Retour d’expérience sur l’accompagnement d’un projet de Cloud Data Platform au service de la data visualisation dans le retail
Les projets autour de la data sont souvent transverses et touchent plusieurs métiers et de nombreuses dimensions : architecture d’entreprise et du Système d’Information, métiers aussi bien que l’organisation. Souvent en lien direct avec la transformation de l’entreprise, ils impliquent généralement pour les chefs de projets de soulever des questionnements différents des projets classiques et d’appréhender aussi bien les enjeux métiers que les impacts techniques. C’est ce qui passionne Philippine, consultante et CDP sur un projet Data chez Projexion. Elle nous partage dans cette interview ses retours d’expérience dans le cadre de la mise en place d’un projet de Cloud Data Platform dans le secteur Retail.
Pourrais-tu nous présenter le contexte et les objectifs de ce projet de Plateforme de données ?
Notre client, un groupe de vente par correspondance, avait identifié que les métiers, supply en tête, perdaient énormément de temps à consolider les données. L’outil mis en place précédemment ne couvrait qu’une partie de l’offre et n’était pas utilisé uniformément par les différents pays. Les normes entre les services variaient, chacun réalisait des extractions et travaillait sur des fichiers à côté… Même une fois consolidées, il était difficile de comparer des données par manque d’homogénéisation. En effet les services métiers s’appuyaient sur l’outil de Business Intelligence sans maîtriser les définitions et processus métiers associés : la référence était alors l’outil sans remise en cause de l’existant. Les axes d’analyse utilisés différaient entre les utilisateurs, multipliant les dashboards et les demandes. L’objectif final était parfois perdu de vue ! Ces difficultés éloignaient les utilisateurs de leur métier qui est avant tout de réagir vite selon l’évolution du marché ou d’adapter l’offre et les stocks selon les KPI. L’objectif du projet de Cloud Data Platform était ainsi d’homogénéiser les pratiques entre les différentes Business Units, de centraliser et partager ensuite cette donnée fiable, au service de la Business Intelligence, mais pas seulement. En effet, le souhait était de faire grandir la culture Data et son appropriation dans l’organisation : les opérationnels ont aussi vocation à pouvoir créer leurs tableaux de bord à partir des données à disposition dans la plateforme.
Pour la métaphore, c’est en quelque sorte un buffet de données qualifiées et fiables dans lequel chacun peut se servir, pour se construire son propre menu d’indicateurs.
C’était également l’opportunité de mettre en place une gouvernance de la donnée en termes de rôles, de processus, de standardisation et de définition de la donnée et des indicateurs.

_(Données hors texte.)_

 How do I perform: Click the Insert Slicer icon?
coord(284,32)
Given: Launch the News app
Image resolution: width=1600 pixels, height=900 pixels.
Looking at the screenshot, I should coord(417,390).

Il n’existait pas auparavant de rôles de Data Owners et de Data Stewards par exemple. Ainsi, le projet a été initié à partir d’un constat sur la data visualisation – le besoin de se concentrer sur l’analyse plus que la construction des KPI – et est remonté sur la mise en place d’une plateforme de gestion de données transversales, et d’une stratégie de gouvernance de données dans l’organisation.
Comment s’est organisé ce projet de DCP autour des différents prismes de la donnée ?
L’entreprise a structuré différentes briques organisationnelles pour accompagner le projet de Data Cloud Platform. La Data Factory regroupe des profils plutôt techniques comme des data engineers qui vont développer et alimenter la plateforme au niveau de l’intégration de données et des flux. Cela implique de standardiser les échanges, de rendre la donnée disponible, d’automatiser au maximum les process et de gérer le monitoring.
Un flux qui ne fonctionne pas ou une erreur lors de l’intégration a directement des impacts sur toute la chaîne de la donnée dans la plateforme !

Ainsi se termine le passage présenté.